There will be a few unanswered questions—a lingering sense of mystery—after the film ends. The book especially created a sense of doubt as to the parentage of Miles’s brother David whose conception seemed to coincide with Miles’s mother’s extramarital relationship with Charlie Mayne. The book plays this same wildcard, but the film, perhaps unintentionally, has done the book one better. The resemblance between Philip Seymour Hoffman and Miles Chandler as the young Miles Roby is striking enough to raise the possibility that it is the elder Roby boy and not the younger one whose parentage should be questioned. One certainly could speculate which of the brothers seems to share more personality traits with their putative dad.

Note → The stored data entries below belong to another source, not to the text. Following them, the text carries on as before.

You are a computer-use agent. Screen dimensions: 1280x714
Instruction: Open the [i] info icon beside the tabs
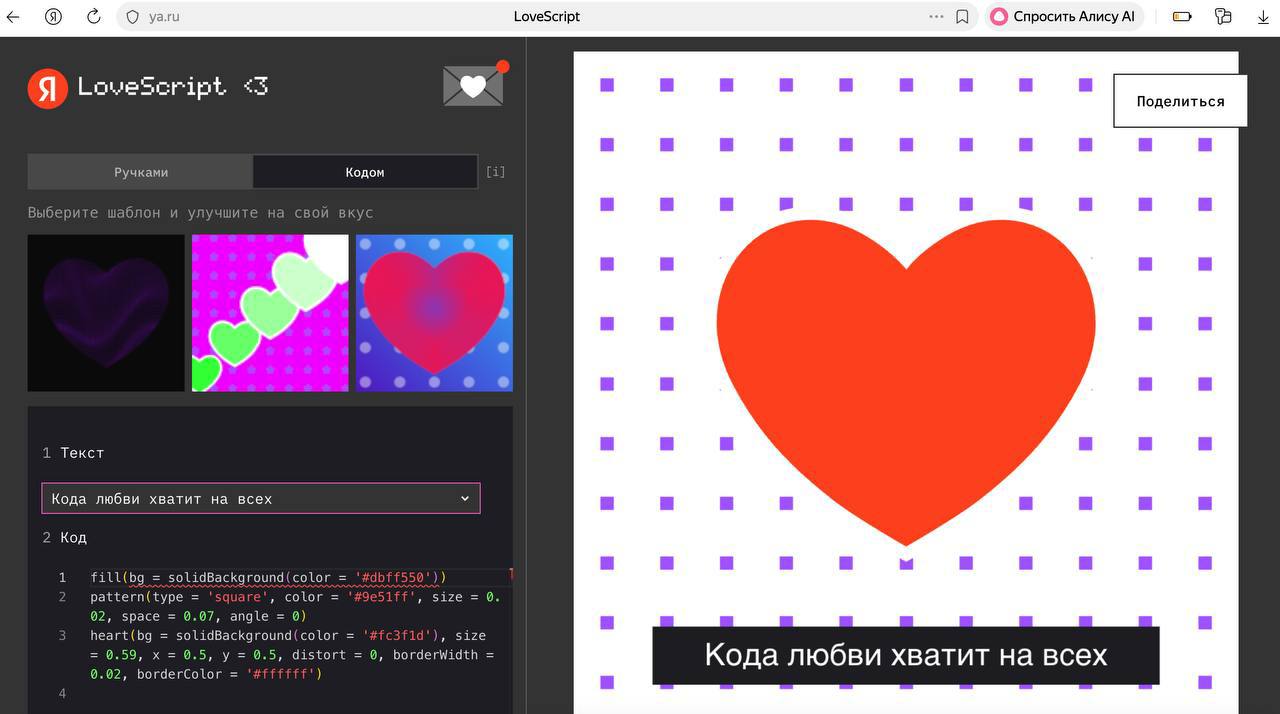pos(495,172)
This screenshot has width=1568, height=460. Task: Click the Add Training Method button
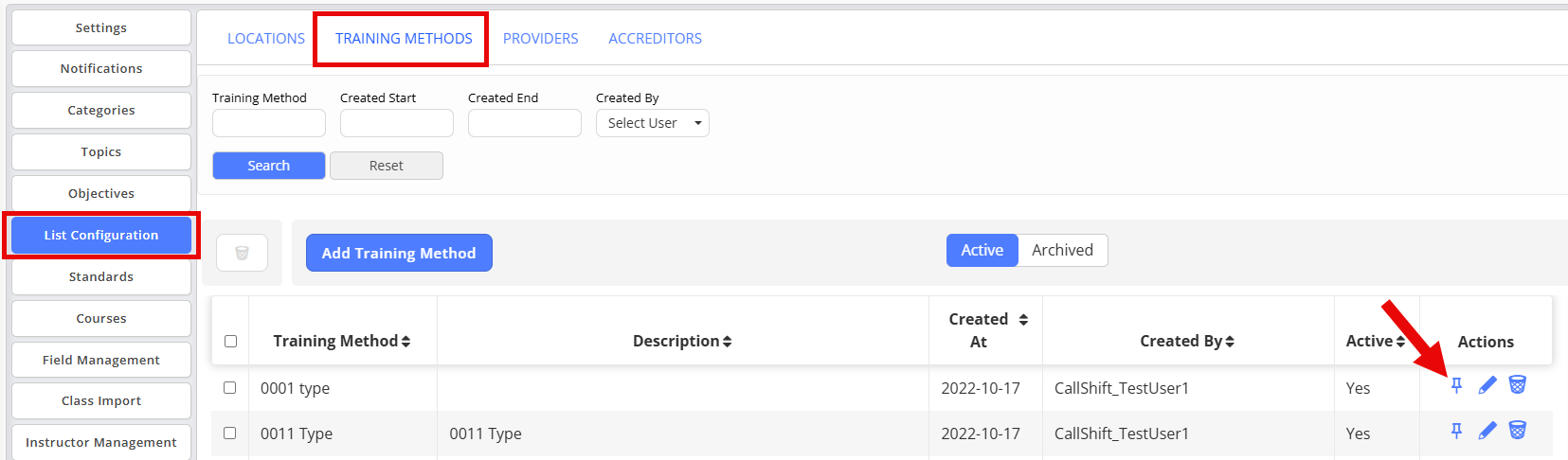pyautogui.click(x=399, y=253)
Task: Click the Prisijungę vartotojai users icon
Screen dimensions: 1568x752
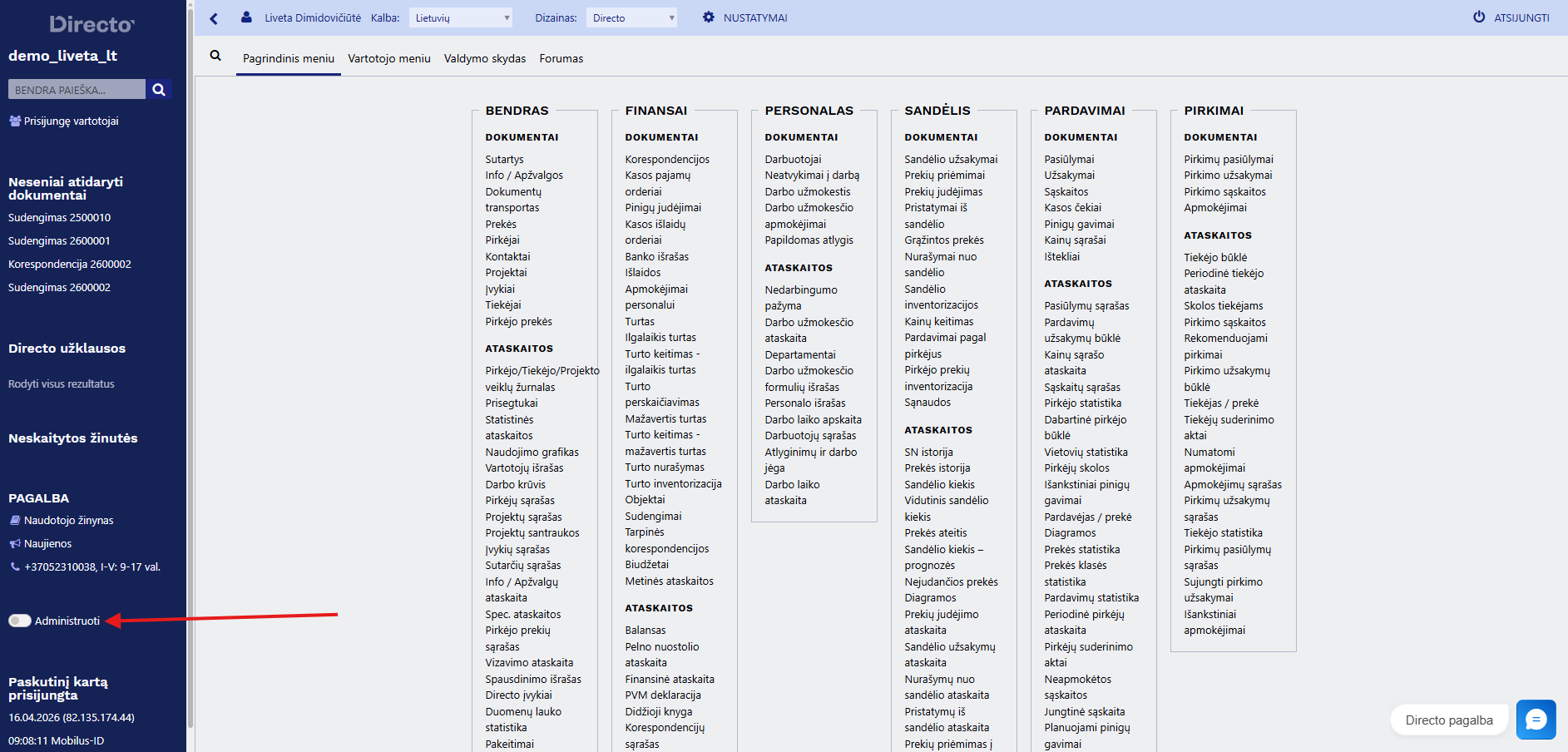Action: click(15, 121)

Empire Falls is a terrific film for which the people of Maine deserve to be very proud. Do not be surprised if this film receives Emmy recognition. Richard Russo’s gift for capturing the rhythm of small-town life has been well translated to the screen by Mr. Schepisi, cast, and crew. Ian Baker’s cinematography has bathed Maine in a glorious autumnal glow that belies the darkness at the story’s heart. The actors made the correct choice in underplaying the Maine accent. A heavy Downeast accent á la Tim Sample doesn’t really fit the central Maine area where the film is set and can be a film’s undoing when it isn’t done well. Adopting a soft Maine accent or not doing an accent at all is far preferable to emitting a gratingly inauthentic accent throughout a movie. Ultimately, the film has a message, urging us to be courageous, to take command of our destiny, and to reach outside our comfort zone. The only more succinct interpretation of the lesson of Empire Falls is the Maine State Motto: Dirigo (I direct).